Comme l’a dit Olivia Gesbert lors de son émission La Grande Table sur France Culture où elle recevait JMB, ce dernier est un passeur vers le sauvage, une altérité que notre civilisation antinature rejette vigoureusement, prisonnière de sa frénésie de maîtrise et de contrôle de la nature. Enfin, JMB est un montagnard qui connaît les éleveurs et discute avec certains d’entre eux au bistro du coin et désormais lors des présentations publiques de ses films. De plus, il a réalisé des documentaires sur des peuples lointains, ce qui l’a rendu soucieux de la vie des gens liés à la nature. Bien sûr, avec ses films, JMB se range du côté de ceux qui défendent la cohabitation entre l’élevage et le loup. Pourtant, son film ne cherche pas à nous présenter le loup de façon caricaturale mais tel qu’il est, sauvage, « besogneux » pour reprendre une de ses expressions et soumis à rude épreuve face aux autres loups, ses premiers ennemis, et évidemment face aux hommes. Les films de JMB font appel à la sensibilité du public et à leur intelligence et c’est cela qui semble intolérable au camp des anti-loups. Ces derniers lui ont envoyé anonymement des menaces de mort dont une lettre dans laquelle le film est qualifié de « propagande nazie » et JMB de « bon élève du sinistre Goebbels, complice des criminels qui tuent les éleveurs de moutons ».

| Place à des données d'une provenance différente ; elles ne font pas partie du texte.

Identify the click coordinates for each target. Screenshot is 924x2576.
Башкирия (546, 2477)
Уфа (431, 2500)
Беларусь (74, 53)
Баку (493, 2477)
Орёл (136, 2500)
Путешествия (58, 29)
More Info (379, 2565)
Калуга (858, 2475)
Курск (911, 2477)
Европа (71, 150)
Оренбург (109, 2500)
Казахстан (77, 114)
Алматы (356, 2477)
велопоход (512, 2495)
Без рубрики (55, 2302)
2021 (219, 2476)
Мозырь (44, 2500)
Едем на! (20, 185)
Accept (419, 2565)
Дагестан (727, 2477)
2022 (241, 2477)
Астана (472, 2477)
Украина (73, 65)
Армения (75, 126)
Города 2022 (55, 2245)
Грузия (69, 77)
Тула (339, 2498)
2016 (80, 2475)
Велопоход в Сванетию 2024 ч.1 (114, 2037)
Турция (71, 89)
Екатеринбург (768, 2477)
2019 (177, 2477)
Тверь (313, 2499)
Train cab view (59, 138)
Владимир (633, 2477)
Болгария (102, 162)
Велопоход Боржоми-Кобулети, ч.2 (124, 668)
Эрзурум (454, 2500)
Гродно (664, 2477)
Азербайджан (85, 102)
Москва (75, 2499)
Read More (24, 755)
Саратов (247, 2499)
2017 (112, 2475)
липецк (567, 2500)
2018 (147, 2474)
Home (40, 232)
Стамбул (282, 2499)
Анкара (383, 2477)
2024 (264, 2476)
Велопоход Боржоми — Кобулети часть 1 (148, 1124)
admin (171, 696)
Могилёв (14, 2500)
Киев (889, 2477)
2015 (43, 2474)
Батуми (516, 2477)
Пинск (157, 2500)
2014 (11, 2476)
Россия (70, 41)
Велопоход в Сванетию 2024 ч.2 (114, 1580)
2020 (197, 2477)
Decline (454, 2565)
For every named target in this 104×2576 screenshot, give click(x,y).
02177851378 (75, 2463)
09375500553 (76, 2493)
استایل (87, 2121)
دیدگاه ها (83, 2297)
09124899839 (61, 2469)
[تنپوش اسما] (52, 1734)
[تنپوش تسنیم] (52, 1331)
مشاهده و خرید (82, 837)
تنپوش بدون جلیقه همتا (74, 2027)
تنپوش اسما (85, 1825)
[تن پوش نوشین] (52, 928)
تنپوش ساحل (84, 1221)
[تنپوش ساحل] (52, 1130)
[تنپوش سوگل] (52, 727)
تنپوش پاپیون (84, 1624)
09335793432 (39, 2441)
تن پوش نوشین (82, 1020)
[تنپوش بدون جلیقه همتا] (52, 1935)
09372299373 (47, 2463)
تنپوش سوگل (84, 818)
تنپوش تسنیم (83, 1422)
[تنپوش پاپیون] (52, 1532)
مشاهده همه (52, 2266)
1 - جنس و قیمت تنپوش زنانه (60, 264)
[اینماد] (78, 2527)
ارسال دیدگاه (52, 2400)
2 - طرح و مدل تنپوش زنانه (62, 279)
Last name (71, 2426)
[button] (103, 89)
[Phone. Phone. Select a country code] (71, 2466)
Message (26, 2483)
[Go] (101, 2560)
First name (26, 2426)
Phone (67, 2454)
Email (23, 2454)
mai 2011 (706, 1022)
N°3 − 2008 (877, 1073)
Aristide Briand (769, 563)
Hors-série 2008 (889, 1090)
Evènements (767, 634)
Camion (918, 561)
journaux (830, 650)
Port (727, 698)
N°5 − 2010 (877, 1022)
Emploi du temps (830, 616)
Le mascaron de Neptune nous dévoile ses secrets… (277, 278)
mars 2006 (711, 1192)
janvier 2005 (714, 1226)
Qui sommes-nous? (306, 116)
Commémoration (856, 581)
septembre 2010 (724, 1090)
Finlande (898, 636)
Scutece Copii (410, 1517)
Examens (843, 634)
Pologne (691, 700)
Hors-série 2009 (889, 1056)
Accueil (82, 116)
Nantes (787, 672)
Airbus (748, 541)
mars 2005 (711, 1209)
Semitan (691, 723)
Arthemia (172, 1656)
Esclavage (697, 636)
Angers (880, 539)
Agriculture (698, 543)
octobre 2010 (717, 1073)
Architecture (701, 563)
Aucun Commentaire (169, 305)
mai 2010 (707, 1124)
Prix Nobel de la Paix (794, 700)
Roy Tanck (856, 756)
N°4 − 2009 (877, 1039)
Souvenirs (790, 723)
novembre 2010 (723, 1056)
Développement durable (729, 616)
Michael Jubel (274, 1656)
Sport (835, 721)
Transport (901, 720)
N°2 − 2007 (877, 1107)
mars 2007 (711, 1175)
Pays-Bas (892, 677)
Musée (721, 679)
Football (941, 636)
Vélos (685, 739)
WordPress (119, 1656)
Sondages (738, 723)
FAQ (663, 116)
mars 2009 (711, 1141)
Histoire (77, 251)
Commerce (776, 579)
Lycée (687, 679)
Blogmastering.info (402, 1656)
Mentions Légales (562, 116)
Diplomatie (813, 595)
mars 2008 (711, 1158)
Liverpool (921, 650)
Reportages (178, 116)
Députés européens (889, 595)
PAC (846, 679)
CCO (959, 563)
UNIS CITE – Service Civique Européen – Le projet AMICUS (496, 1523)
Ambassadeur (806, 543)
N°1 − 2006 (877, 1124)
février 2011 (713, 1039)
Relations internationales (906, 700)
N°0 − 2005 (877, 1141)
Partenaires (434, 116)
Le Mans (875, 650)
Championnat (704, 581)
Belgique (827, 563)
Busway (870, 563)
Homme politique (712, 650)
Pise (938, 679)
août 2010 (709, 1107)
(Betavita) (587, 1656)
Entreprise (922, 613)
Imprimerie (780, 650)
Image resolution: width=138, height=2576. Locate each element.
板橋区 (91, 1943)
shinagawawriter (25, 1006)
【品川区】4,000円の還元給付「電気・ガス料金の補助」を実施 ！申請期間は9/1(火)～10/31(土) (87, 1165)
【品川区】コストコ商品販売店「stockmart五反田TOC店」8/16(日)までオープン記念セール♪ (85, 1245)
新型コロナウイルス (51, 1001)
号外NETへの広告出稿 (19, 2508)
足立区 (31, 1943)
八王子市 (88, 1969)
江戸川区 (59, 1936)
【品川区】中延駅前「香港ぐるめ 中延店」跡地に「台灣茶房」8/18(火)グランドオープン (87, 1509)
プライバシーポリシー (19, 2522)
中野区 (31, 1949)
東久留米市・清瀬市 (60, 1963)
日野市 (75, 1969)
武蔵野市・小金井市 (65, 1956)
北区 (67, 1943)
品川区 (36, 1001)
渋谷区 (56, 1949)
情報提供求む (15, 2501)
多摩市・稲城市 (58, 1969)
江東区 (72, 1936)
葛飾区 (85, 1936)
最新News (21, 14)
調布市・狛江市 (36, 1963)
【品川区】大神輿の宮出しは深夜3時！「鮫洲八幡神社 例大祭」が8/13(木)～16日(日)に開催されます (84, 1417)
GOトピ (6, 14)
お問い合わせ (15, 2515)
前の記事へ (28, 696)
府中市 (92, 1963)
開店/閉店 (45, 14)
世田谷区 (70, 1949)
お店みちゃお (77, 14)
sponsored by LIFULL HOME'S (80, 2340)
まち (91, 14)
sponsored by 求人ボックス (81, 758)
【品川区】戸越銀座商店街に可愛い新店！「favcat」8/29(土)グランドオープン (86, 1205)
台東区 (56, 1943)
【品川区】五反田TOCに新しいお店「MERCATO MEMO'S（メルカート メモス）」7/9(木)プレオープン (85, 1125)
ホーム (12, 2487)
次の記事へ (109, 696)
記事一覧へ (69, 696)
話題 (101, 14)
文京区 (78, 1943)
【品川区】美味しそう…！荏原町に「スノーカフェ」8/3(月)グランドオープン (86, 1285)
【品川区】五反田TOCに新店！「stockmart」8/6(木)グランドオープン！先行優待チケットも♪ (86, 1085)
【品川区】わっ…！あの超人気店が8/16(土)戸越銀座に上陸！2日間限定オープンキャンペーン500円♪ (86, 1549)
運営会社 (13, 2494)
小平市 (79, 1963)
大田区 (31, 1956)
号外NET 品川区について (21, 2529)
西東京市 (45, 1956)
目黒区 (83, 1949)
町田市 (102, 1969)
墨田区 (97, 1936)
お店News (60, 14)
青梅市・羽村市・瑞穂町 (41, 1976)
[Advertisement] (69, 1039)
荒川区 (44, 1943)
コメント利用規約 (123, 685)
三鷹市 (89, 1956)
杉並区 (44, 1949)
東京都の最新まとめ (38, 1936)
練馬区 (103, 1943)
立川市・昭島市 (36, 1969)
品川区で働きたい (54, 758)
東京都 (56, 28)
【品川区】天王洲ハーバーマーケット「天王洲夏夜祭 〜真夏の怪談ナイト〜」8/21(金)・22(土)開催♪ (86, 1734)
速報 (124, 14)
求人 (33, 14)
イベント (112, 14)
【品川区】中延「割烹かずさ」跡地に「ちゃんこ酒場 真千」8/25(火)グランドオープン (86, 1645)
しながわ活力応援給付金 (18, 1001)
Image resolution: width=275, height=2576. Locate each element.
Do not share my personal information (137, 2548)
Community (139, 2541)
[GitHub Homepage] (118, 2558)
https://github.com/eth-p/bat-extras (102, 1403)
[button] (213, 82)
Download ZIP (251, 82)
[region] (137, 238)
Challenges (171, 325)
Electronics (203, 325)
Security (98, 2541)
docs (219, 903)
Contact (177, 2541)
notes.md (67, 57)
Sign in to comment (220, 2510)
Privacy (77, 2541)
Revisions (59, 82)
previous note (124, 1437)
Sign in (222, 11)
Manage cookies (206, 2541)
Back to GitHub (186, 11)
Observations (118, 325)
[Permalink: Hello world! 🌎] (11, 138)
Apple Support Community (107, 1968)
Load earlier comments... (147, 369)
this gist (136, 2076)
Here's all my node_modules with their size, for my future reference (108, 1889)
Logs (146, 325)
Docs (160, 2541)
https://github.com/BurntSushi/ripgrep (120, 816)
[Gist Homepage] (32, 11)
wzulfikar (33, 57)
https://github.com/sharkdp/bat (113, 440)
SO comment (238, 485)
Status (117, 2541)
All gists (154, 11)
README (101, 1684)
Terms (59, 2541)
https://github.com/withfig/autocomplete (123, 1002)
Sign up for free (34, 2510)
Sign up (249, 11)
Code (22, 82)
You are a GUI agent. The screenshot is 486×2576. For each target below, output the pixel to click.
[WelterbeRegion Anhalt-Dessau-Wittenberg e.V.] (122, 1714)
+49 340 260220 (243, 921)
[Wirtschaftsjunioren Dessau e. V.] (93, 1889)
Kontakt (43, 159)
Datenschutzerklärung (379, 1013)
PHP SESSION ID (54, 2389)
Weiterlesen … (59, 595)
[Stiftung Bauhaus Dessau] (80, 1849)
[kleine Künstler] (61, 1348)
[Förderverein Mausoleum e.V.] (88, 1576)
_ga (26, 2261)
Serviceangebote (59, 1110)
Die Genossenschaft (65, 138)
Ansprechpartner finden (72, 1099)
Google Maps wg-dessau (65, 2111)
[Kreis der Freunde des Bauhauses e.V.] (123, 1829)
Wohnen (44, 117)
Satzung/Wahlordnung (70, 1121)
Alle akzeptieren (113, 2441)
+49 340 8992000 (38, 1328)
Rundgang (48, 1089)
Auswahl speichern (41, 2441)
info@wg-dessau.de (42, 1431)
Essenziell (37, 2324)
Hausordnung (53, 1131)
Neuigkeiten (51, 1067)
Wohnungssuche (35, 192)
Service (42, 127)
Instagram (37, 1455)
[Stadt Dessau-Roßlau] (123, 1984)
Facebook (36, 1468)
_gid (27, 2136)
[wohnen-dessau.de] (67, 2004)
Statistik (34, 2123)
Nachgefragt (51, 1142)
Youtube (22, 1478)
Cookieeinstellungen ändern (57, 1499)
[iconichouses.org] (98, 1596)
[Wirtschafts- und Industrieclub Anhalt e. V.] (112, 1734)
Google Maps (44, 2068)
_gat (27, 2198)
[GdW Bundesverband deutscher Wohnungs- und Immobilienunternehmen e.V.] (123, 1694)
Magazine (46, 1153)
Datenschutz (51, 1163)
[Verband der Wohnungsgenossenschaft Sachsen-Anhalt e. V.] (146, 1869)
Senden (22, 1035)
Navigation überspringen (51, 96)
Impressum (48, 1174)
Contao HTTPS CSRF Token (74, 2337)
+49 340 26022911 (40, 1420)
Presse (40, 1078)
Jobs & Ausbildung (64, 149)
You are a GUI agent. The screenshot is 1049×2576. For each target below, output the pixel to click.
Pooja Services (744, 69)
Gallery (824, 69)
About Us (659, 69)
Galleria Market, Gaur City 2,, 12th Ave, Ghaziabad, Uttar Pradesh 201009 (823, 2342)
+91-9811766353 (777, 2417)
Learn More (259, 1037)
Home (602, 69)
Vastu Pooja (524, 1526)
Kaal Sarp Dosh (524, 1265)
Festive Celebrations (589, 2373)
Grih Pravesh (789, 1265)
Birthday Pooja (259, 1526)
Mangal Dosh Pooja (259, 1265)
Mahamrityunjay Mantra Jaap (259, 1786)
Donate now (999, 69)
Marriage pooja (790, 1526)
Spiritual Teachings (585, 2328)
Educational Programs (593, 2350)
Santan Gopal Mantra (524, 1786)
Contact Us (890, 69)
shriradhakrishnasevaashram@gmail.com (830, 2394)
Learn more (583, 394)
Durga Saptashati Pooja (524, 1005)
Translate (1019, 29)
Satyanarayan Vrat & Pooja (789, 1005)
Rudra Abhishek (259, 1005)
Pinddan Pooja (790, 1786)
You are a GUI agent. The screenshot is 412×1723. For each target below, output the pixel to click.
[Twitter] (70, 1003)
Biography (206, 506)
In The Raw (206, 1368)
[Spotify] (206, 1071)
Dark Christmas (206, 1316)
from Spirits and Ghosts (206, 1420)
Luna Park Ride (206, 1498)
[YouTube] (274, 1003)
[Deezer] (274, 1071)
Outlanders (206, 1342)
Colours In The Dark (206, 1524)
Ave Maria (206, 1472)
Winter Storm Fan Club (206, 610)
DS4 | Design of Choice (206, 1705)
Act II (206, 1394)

De tels propos sont scandaleux et tellement outranciers qu’ils disqualifient totalement leurs auteurs. Un appel à manifester contre le film a même été lancé sur Facebook par un syndicat agricole des Hautes-Alpes le jour d’une avant-première à Gap, mais ce rassemblement a été annulé face à la vive réaction des internautes. Lors de la visite de la maison du berger dans la vallée de Champoléon dans les Hautes-Alpes, j’avais trouvé extrêmement étonnant pour ne pas dire suspect qu’aucune mention ne soit faite sur la présence du loup alors que cet équipement semblait très récent et décrivait la vie des bergers. J’aurais trouvé plus normal que le loup y soit fustigé pour ses attaques des troupeaux plutôt que le silence total sur le prédateur. Cela traduit probablement un déni de la part des dirigeants syndicaux de l’élevage pour qui reconnaître la présence du loup constitue déjà une défaite, puisque cela implique de composer avec lui, donc de négocier avec le reste de la société pour finir par l’accepter. Toutefois, dans la boutique de cette exposition, figuraient en bonne place les livres de l’historien Jean-Marc Moriceau qui traitent des attaques de loup sur l’homme dans le passé mais pas celui de Baptiste Morizot sur la nécessaire diplomatie à mettre en œuvre pour cohabiter avec le loup. Le président de Hautes-Alpes Nature Environnement (HANE) m’a confirmé le noyautage de cette maison du berger par les anti-loups et le refus « gêné »de la communauté de communes locale qui gère cet équipement de projeter un documentaire initié par HANE sur les témoignages d’éleveurs face aux loups.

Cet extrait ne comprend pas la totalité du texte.